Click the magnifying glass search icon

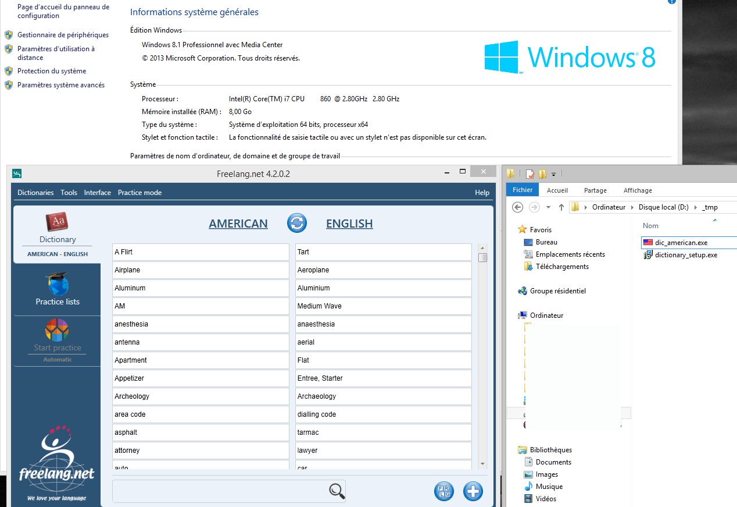pos(337,491)
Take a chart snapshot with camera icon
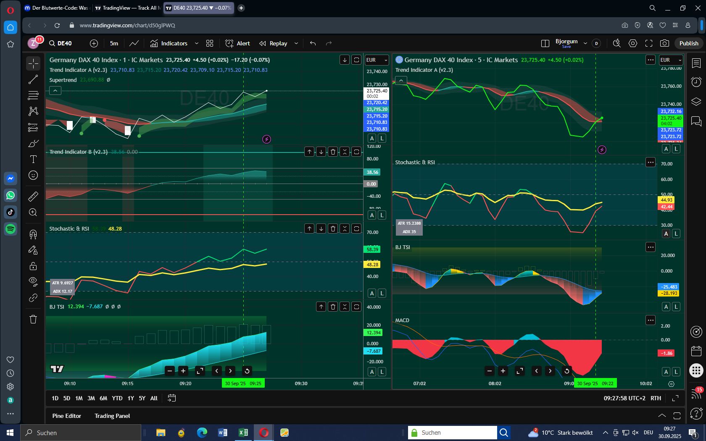 (x=664, y=43)
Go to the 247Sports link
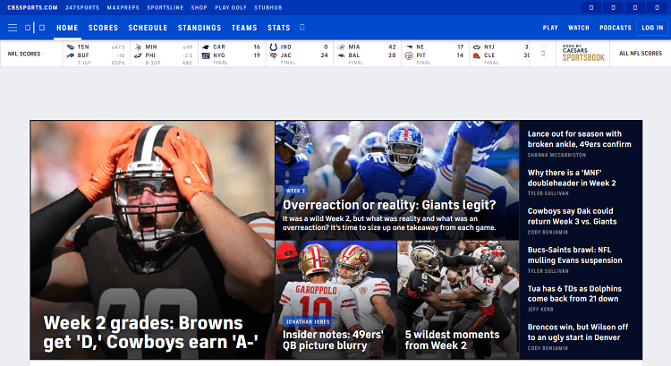 click(x=81, y=7)
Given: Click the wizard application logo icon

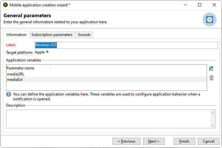Looking at the screenshot, I should 209,19.
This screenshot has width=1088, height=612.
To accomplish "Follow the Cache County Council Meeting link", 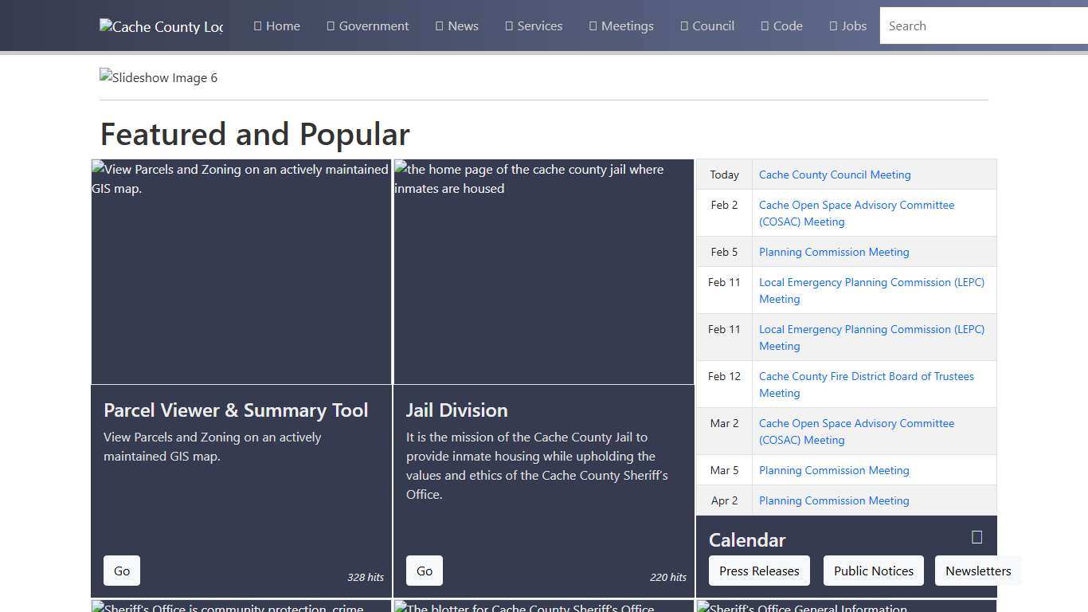I will tap(835, 175).
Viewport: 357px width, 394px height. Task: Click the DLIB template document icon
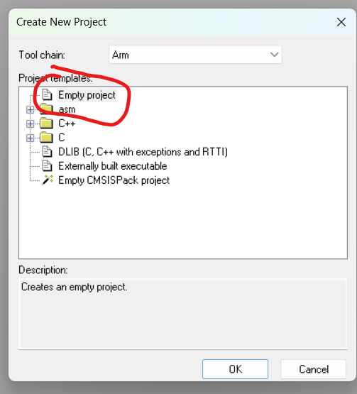[x=47, y=152]
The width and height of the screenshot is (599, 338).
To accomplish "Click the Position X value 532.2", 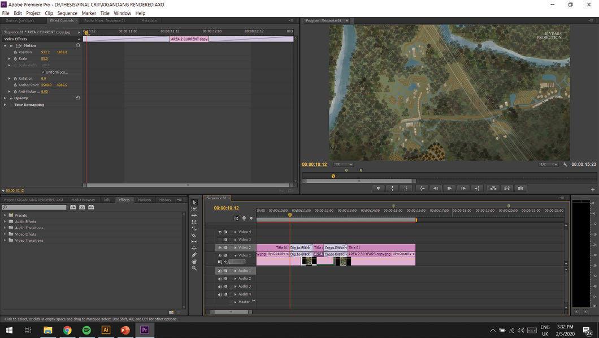I will pyautogui.click(x=45, y=52).
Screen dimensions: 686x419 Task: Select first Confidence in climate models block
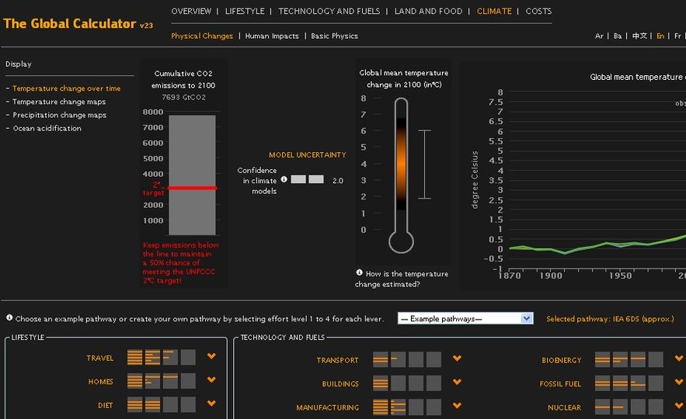click(298, 179)
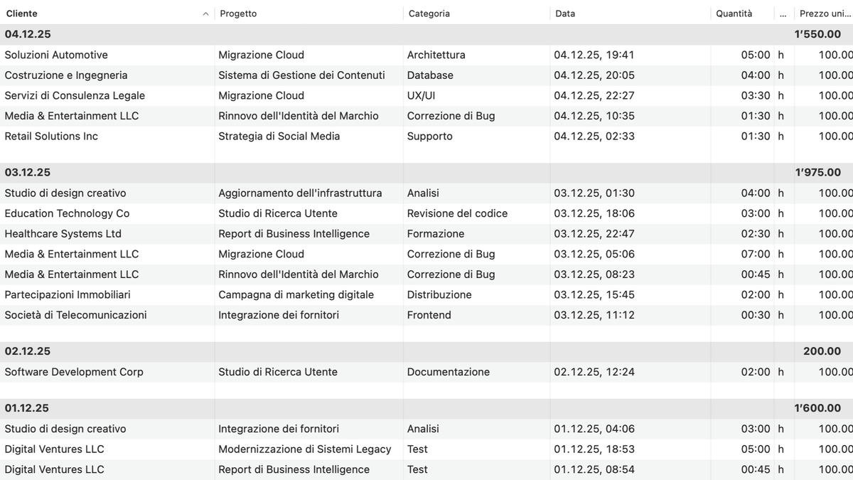
Task: Select the 03.12.25 group header row
Action: click(x=28, y=172)
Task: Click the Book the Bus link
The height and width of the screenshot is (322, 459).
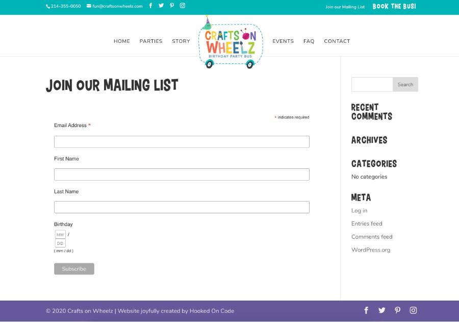Action: tap(394, 7)
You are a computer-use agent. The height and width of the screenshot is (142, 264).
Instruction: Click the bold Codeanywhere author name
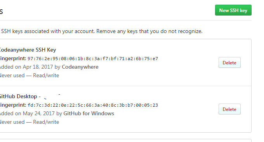coord(80,67)
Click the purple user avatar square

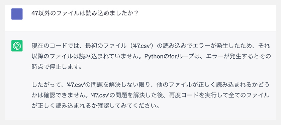point(17,14)

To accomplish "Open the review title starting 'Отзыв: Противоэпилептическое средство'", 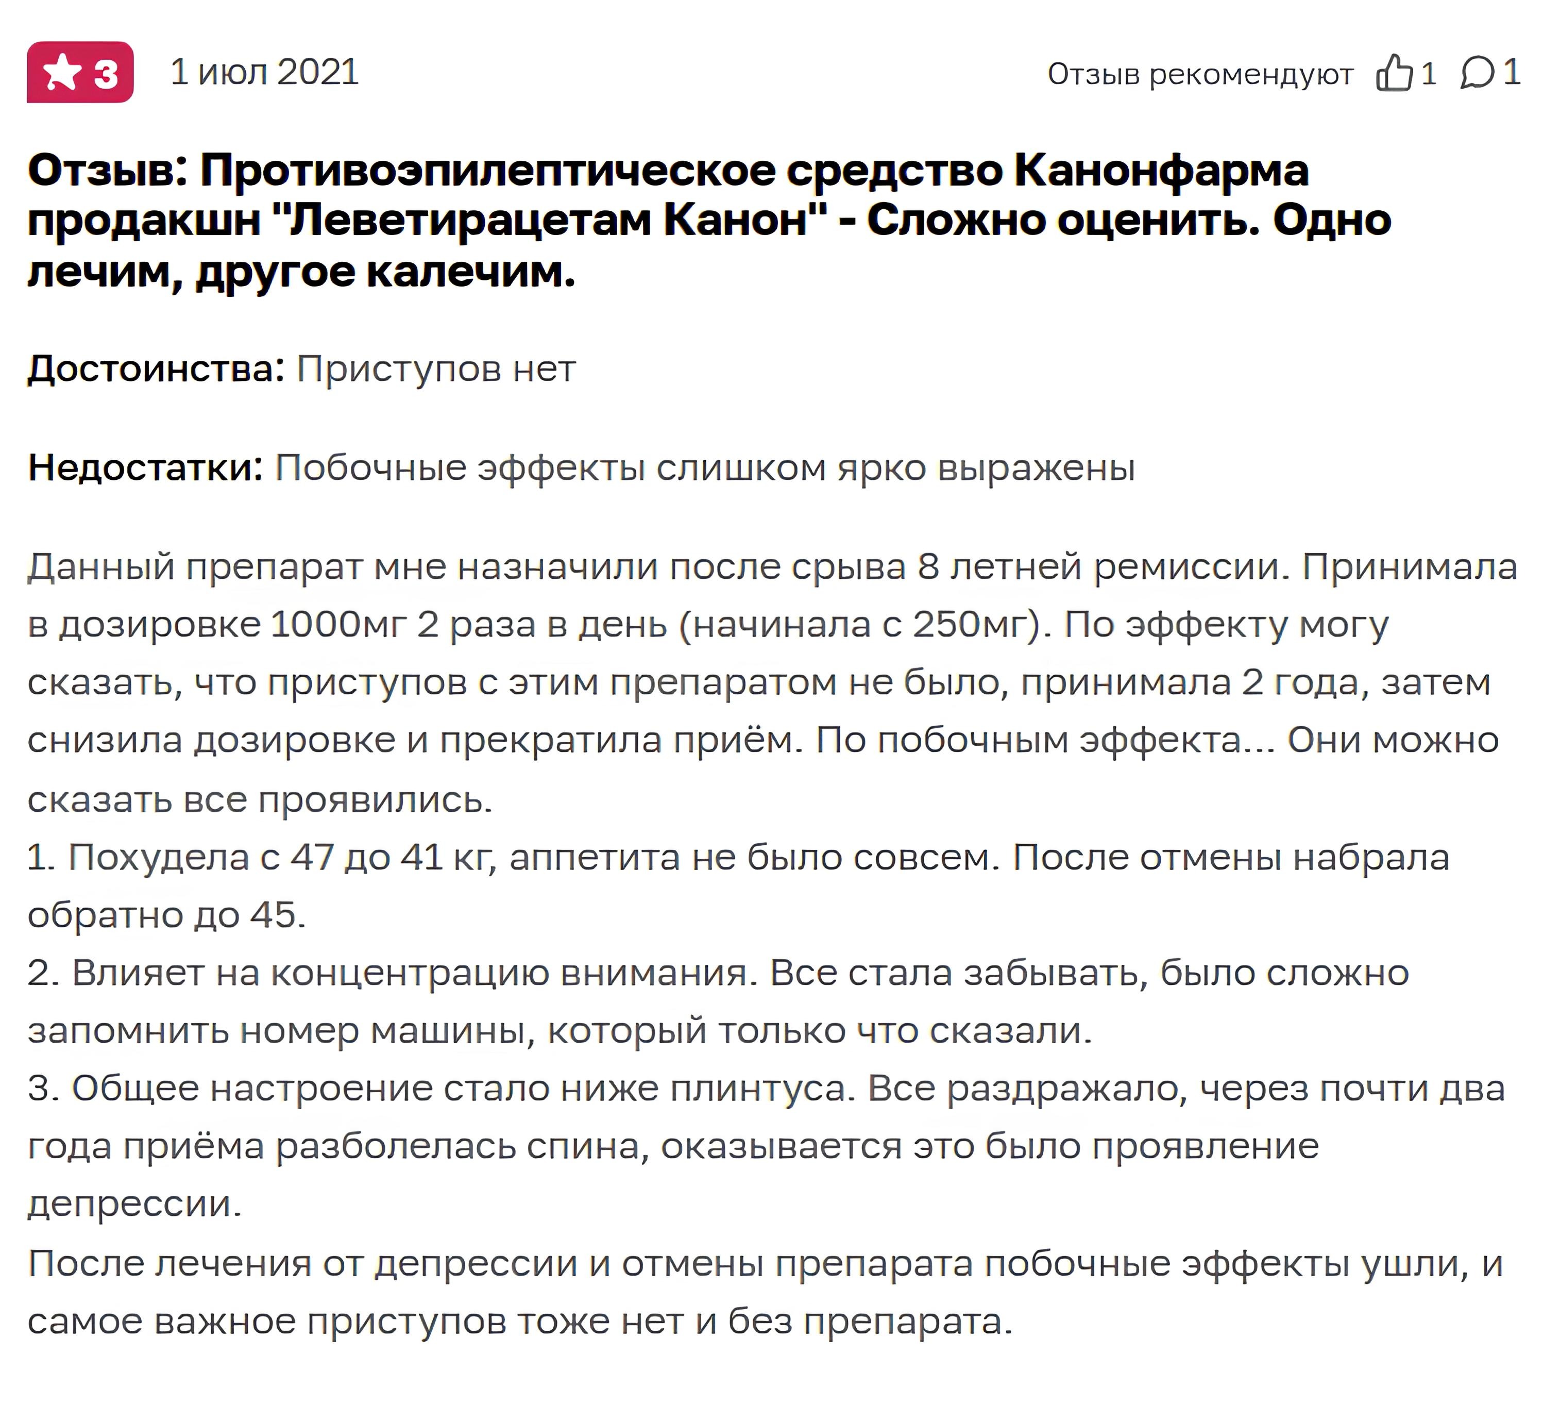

※

| WORK INSTRUCTIONS |
From the line that includes "Task: Click the Book the Bus link" on down to the last line of the entries above, set down each line exactly, leaving out the pictures.

| WRITTEN RESPONSE |
Task: Click the Book the Bus link
The height and width of the screenshot is (322, 459).
Action: tap(394, 7)
You are a computer-use agent. The height and width of the screenshot is (142, 264).
Instruction: Click the bold Codeanywhere author name
coord(80,67)
Click the purple user avatar square

point(17,14)

To accomplish "Open the review title starting 'Отзыв: Противоэпилептическое средство'", 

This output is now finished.